J’ai gémi alors que tous les signes que j’avais ignorés se heurtaient comme des pièces de Tetris et s’enfonçaient profondément dans mes tripes.
C’était un samedi après-midi et j’étais assis dans mon lit à parcourir Bumble. J’étais sur cette version soi-disant plus classe de Tinder depuis environ deux semaines. Je n’avais pas l’espoir de rencontrer quelqu’un de significatif. En tant que médecin junior, il est rare que je reste au même endroit pendant plus de deux ans et je devais déménager dans les mois à venir. Un gars obtenait un « oui » de ma part s’il n’était pas laid et ouvertement odieux sur son profil.
Justin avait trente et un ans et était un professionnel d’entreprise. J’ai compris cela d’après la description de son poste de « directeur » et le costume gris et la chemise à col qu’il portait sur sa photo de profil. Il était blanc, avait des cheveux noirs bouclés et des yeux gris derrière des lunettes à monture métallique. S’il avait marché dans la rue, je ne l’aurais probablement pas regardé, mais son profil indiquait : « Je voyage entre l’Asie et l’Australie pour mon travail. Je suis né au Canada et je parle français. » Traitez-moi de snob intellectuel, mais dans une application où la plupart des gars ne se donnent pas la peine de taper des mots complets, un profil qui contenait une phrase complète était un rafraîchissant « Comment allez-vous ? » dans un océan de « Sup ? ». Aw ! J’aime vraiment celui-là ! Il peut écrire des phrases complètes ! me suis-je dit. Et en plus, il doit sûrement être intéressant s’il a tant voyagé.
J’ai glissé vers la droite et envoyé un message, Salut, dans la messagerie in-app.
Salut. Enchanté de vous rencontrer, m’a-t-il répondu. Parle-moi de toi.
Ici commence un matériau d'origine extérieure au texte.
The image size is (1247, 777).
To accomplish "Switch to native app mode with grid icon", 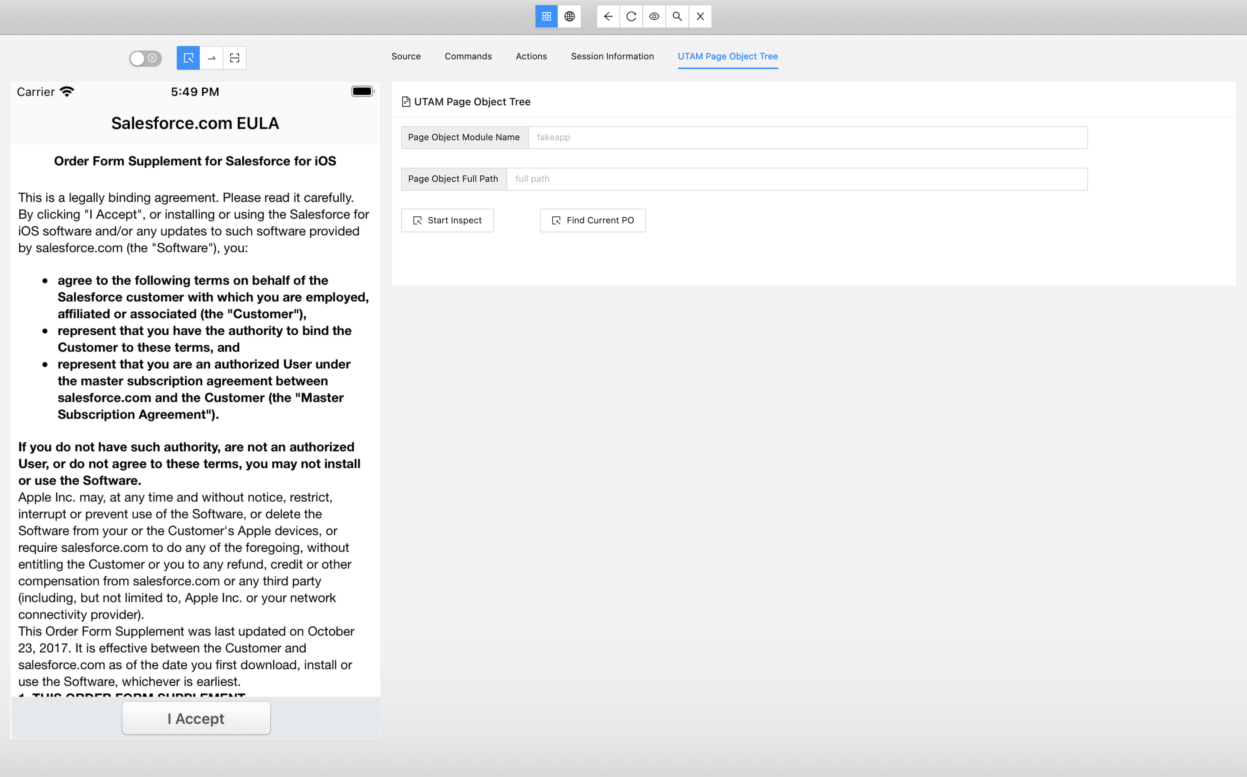I will tap(546, 16).
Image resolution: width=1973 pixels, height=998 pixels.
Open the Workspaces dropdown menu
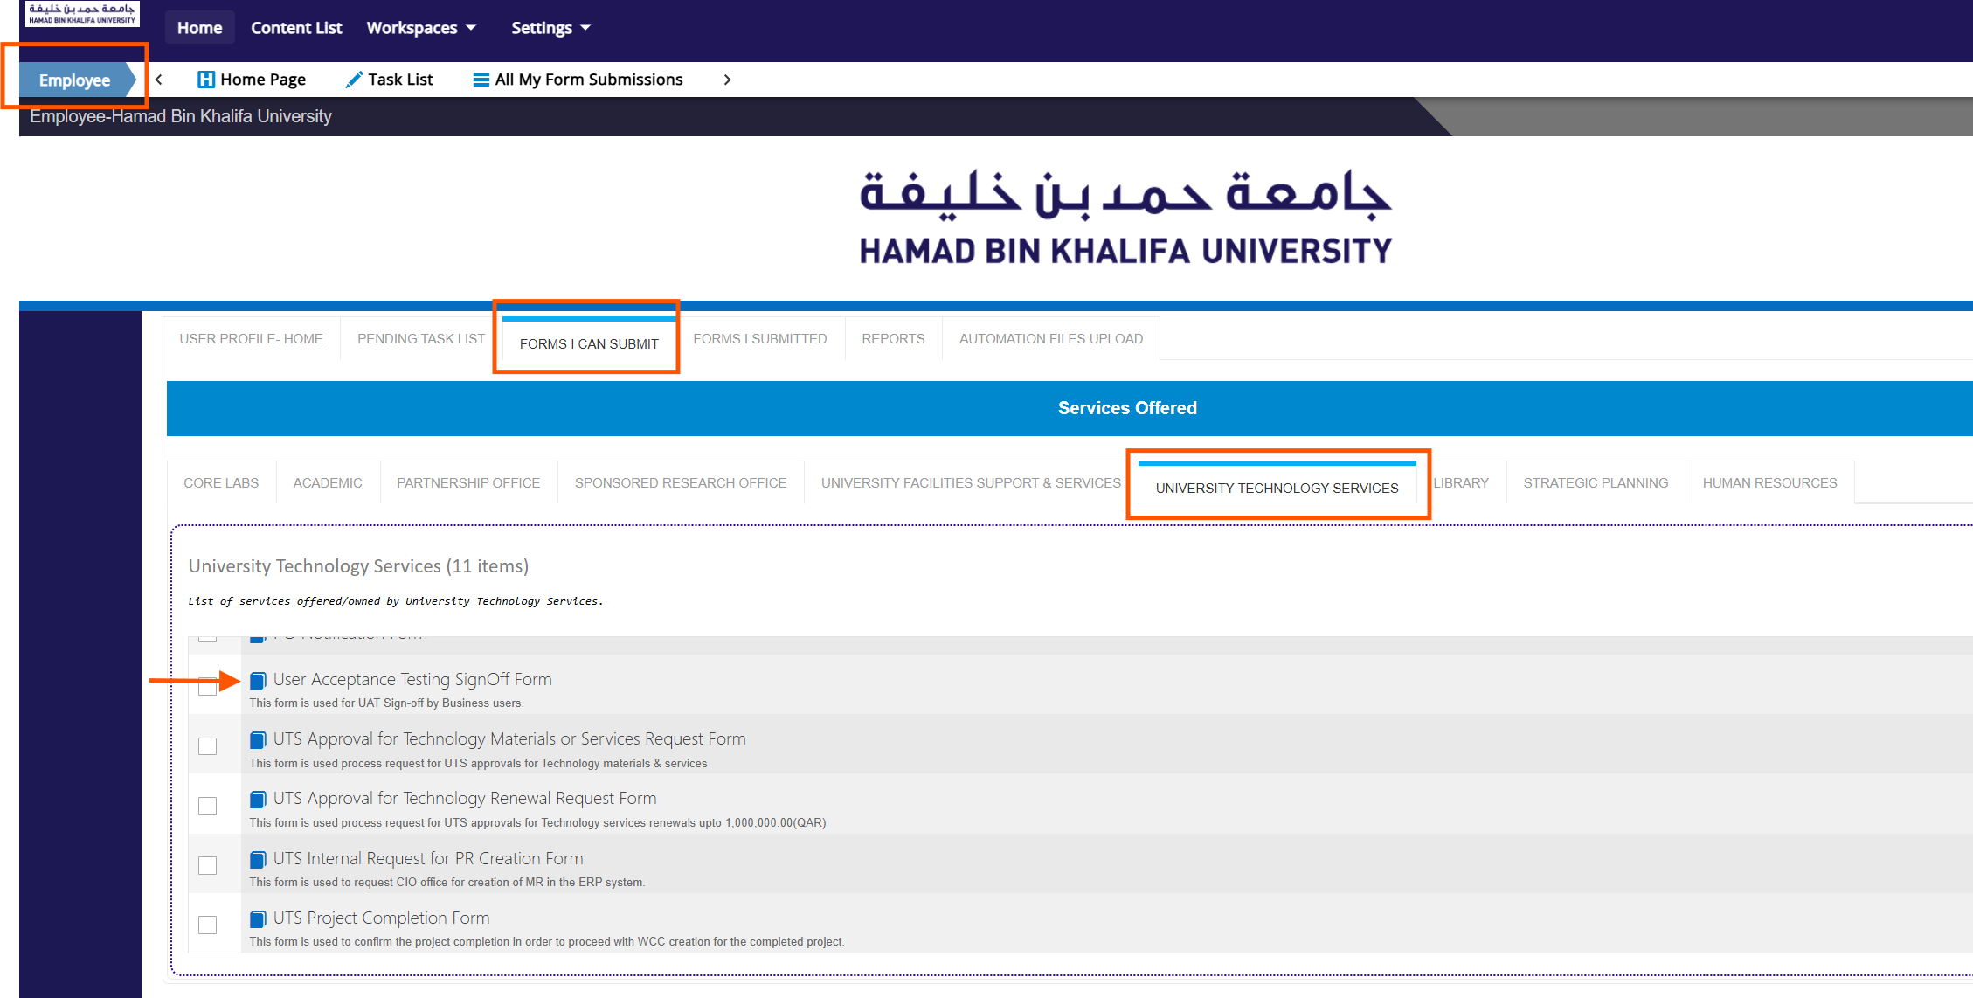point(421,28)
J’ai souri. Le premier contact a confirmé mes idées préconçues : Il était éloquent, ou aussi éloquent que quelqu’un puisse l’être sur une application de rencontre. Il avait l’air d’un gentleman. J’étais impressionnée.
Call me an intellectual snob, mais dans une application où la plupart des gars ne pouvaient pas être dérangés pour taper des mots complets, un profil qui contenait une phrase complète était rafraîchissant.
Au cours des heures suivantes, entre mes deux charges de linge et la préparation des repas, nous avons échangé des messages sur le week-end, nos carrières et nos projets d’avenir. Il m’a dit qu’il avait une maîtrise en économie d’une université canadienne. Je lui ai parlé de mon travail en tant que médecin junior : Je me forme pour être psychiatre, lui ai-je dit. Il y a tellement de choses que nous ne savons pas sur le cerveau.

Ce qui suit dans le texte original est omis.